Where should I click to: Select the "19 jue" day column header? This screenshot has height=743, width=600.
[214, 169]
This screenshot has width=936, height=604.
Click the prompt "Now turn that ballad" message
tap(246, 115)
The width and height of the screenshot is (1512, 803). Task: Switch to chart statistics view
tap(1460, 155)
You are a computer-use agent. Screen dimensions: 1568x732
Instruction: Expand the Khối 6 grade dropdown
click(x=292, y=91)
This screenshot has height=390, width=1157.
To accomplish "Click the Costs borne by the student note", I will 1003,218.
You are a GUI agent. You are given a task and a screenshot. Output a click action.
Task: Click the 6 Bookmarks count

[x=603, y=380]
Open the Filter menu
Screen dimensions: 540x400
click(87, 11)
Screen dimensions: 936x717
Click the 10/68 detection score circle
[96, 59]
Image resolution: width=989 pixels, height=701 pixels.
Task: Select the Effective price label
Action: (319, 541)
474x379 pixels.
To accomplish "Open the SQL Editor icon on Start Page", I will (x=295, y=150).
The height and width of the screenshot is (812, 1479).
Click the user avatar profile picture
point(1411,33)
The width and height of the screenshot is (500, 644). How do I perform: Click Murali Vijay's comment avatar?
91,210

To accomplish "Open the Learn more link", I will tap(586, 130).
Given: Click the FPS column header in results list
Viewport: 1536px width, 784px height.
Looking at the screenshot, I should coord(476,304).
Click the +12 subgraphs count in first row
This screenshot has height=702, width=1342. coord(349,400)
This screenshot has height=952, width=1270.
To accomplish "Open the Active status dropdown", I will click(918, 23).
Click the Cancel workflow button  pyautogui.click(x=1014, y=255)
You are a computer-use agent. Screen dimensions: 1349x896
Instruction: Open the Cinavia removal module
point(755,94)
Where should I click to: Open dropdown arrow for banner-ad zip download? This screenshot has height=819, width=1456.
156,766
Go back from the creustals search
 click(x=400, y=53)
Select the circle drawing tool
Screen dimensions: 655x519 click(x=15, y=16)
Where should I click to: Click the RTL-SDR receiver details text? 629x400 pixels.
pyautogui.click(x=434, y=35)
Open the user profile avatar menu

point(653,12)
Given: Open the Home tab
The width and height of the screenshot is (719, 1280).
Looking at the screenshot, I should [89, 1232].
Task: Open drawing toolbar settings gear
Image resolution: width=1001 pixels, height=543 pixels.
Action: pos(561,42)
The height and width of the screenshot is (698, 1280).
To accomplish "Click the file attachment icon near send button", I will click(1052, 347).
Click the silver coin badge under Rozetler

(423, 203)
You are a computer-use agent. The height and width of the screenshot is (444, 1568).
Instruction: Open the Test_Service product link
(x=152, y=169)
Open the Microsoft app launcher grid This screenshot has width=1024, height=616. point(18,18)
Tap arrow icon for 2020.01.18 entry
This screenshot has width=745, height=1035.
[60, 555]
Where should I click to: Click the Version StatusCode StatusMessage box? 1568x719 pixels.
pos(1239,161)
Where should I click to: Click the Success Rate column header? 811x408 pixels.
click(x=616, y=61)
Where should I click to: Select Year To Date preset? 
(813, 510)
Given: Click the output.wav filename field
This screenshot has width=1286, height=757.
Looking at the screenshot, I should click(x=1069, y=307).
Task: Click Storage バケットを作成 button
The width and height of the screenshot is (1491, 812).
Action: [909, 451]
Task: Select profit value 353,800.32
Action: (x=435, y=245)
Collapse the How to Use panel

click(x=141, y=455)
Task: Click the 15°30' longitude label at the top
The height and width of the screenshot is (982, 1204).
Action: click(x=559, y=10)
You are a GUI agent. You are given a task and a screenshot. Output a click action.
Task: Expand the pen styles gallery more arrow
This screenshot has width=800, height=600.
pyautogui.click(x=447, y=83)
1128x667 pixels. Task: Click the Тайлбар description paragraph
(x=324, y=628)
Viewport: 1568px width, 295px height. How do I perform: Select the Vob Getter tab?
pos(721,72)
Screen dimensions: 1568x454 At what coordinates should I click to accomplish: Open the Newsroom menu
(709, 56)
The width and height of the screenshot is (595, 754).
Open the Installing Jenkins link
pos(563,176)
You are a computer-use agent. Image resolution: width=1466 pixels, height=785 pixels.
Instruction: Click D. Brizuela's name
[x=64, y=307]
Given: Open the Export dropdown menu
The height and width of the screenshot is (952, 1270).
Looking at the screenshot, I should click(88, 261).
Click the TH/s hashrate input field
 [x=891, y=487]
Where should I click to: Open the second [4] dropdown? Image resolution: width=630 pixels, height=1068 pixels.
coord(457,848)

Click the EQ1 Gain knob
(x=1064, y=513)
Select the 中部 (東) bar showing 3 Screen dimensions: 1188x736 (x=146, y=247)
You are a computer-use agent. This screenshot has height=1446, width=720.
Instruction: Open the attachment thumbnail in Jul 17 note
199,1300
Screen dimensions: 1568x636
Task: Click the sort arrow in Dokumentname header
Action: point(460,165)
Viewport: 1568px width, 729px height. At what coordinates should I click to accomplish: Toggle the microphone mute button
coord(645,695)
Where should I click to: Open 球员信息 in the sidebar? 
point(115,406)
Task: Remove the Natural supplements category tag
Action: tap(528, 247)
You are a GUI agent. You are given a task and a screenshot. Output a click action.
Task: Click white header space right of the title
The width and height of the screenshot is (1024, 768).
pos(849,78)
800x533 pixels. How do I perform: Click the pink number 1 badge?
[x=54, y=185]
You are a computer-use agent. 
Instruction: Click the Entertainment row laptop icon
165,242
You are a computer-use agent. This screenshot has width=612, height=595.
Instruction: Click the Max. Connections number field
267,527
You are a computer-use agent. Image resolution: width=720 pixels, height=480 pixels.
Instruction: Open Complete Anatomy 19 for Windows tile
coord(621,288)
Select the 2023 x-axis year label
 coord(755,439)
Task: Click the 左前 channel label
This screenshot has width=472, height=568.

[TASK TO COMPLETE]
Copy out all of the lines above word for word, keeping every character unchanged.

[EXERCISE RESPONSE]
Where should I click to: Select the "19 jue" day column header? This screenshot has height=743, width=600.
[214, 169]
This screenshot has width=936, height=604.
Click the prompt "Now turn that ballad" message
tap(246, 115)
The width and height of the screenshot is (1512, 803). Task: Switch to chart statistics view
tap(1460, 155)
You are a computer-use agent. Screen dimensions: 1568x732
Instruction: Expand the Khối 6 grade dropdown
click(x=292, y=91)
This screenshot has height=390, width=1157.
To accomplish "Click the Costs borne by the student note", I will 1003,218.
You are a GUI agent. You are given a task and a screenshot. Output a click action.
Task: Click the 6 Bookmarks count

[x=603, y=380]
Open the Filter menu
Screen dimensions: 540x400
click(87, 11)
Screen dimensions: 936x717
Click the 10/68 detection score circle
[96, 59]
Image resolution: width=989 pixels, height=701 pixels.
Task: Select the Effective price label
Action: (319, 541)
474x379 pixels.
To accomplish "Open the SQL Editor icon on Start Page", I will (x=295, y=150).
The height and width of the screenshot is (812, 1479).
Click the user avatar profile picture
point(1411,33)
The width and height of the screenshot is (500, 644). How do I perform: Click Murali Vijay's comment avatar?
91,210

To accomplish "Open the Learn more link", I will tap(586, 130).
Given: Click the FPS column header in results list
Viewport: 1536px width, 784px height.
Looking at the screenshot, I should coord(476,304).
Click the +12 subgraphs count in first row
This screenshot has height=702, width=1342. coord(349,400)
This screenshot has height=952, width=1270.
To accomplish "Open the Active status dropdown", I will click(918, 23).
Click the Cancel workflow button  pyautogui.click(x=1014, y=255)
You are a computer-use agent. Screen dimensions: 1349x896
Instruction: Open the Cinavia removal module
point(755,94)
Where should I click to: Open dropdown arrow for banner-ad zip download? This screenshot has height=819, width=1456.
156,766
Go back from the creustals search
 click(x=400, y=53)
Select the circle drawing tool
Screen dimensions: 655x519 click(x=15, y=16)
Where should I click to: Click the RTL-SDR receiver details text? 629x400 pixels.
pyautogui.click(x=434, y=35)
Open the user profile avatar menu

point(653,12)
Given: Open the Home tab
The width and height of the screenshot is (719, 1280).
Looking at the screenshot, I should [89, 1232].
Task: Open drawing toolbar settings gear
Image resolution: width=1001 pixels, height=543 pixels.
Action: pos(561,42)
The height and width of the screenshot is (698, 1280).
To accomplish "Click the file attachment icon near send button", I will click(1052, 347).
Click the silver coin badge under Rozetler

(423, 203)
You are a computer-use agent. The height and width of the screenshot is (444, 1568).
Instruction: Open the Test_Service product link
(x=152, y=169)
Open the Microsoft app launcher grid This screenshot has width=1024, height=616. point(18,18)
Tap arrow icon for 2020.01.18 entry
This screenshot has width=745, height=1035.
[60, 555]
Where should I click to: Click the Version StatusCode StatusMessage box? 1568x719 pixels.
pos(1239,161)
Where should I click to: Click the Success Rate column header? 811x408 pixels.
click(x=616, y=61)
Where should I click to: Select Year To Date preset? 
(813, 510)
Given: Click the output.wav filename field
This screenshot has width=1286, height=757.
Looking at the screenshot, I should click(x=1069, y=307).
Task: Click Storage バケットを作成 button
The width and height of the screenshot is (1491, 812).
Action: [909, 451]
Task: Select profit value 353,800.32
Action: (x=435, y=245)
Collapse the How to Use panel

click(x=141, y=455)
Task: Click the 15°30' longitude label at the top
The height and width of the screenshot is (982, 1204).
Action: click(x=559, y=10)
You are a GUI agent. You are given a task and a screenshot. Output a click action.
Task: Expand the pen styles gallery more arrow
This screenshot has width=800, height=600.
pyautogui.click(x=447, y=83)
1128x667 pixels. Task: Click the Тайлбар description paragraph
(x=324, y=628)
Viewport: 1568px width, 295px height. How do I perform: Select the Vob Getter tab?
pos(721,72)
Screen dimensions: 1568x454 At what coordinates should I click to accomplish: Open the Newsroom menu
(709, 56)
The width and height of the screenshot is (595, 754).
Open the Installing Jenkins link
pos(563,176)
You are a computer-use agent. Image resolution: width=1466 pixels, height=785 pixels.
Instruction: Click D. Brizuela's name
[x=64, y=307]
Given: Open the Export dropdown menu
The height and width of the screenshot is (952, 1270).
Looking at the screenshot, I should click(88, 261).
Click the TH/s hashrate input field
 [x=891, y=487]
Where should I click to: Open the second [4] dropdown? Image resolution: width=630 pixels, height=1068 pixels.
coord(457,848)

Click the EQ1 Gain knob
(x=1064, y=513)
Select the 中部 (東) bar showing 3 Screen dimensions: 1188x736 (x=146, y=247)
You are a computer-use agent. This screenshot has height=1446, width=720.
Instruction: Open the attachment thumbnail in Jul 17 note
199,1300
Screen dimensions: 1568x636
Task: Click the sort arrow in Dokumentname header
Action: point(460,165)
Viewport: 1568px width, 729px height. At what coordinates should I click to accomplish: Toggle the microphone mute button
coord(645,695)
Where should I click to: Open 球员信息 in the sidebar? 
point(115,406)
Task: Remove the Natural supplements category tag
Action: tap(528, 247)
You are a GUI agent. You are given a task and a screenshot. Output a click action.
Task: Click white header space right of the title
The width and height of the screenshot is (1024, 768).
pos(849,78)
800x533 pixels. How do I perform: Click the pink number 1 badge?
[x=54, y=185]
You are a computer-use agent. 
Instruction: Click the Entertainment row laptop icon
165,242
You are a computer-use agent. This screenshot has width=612, height=595.
Instruction: Click the Max. Connections number field
267,527
You are a computer-use agent. Image resolution: width=720 pixels, height=480 pixels.
Instruction: Open Complete Anatomy 19 for Windows tile
coord(621,288)
Select the 2023 x-axis year label
 coord(755,439)
Task: Click the 左前 channel label
This screenshot has width=472, height=568.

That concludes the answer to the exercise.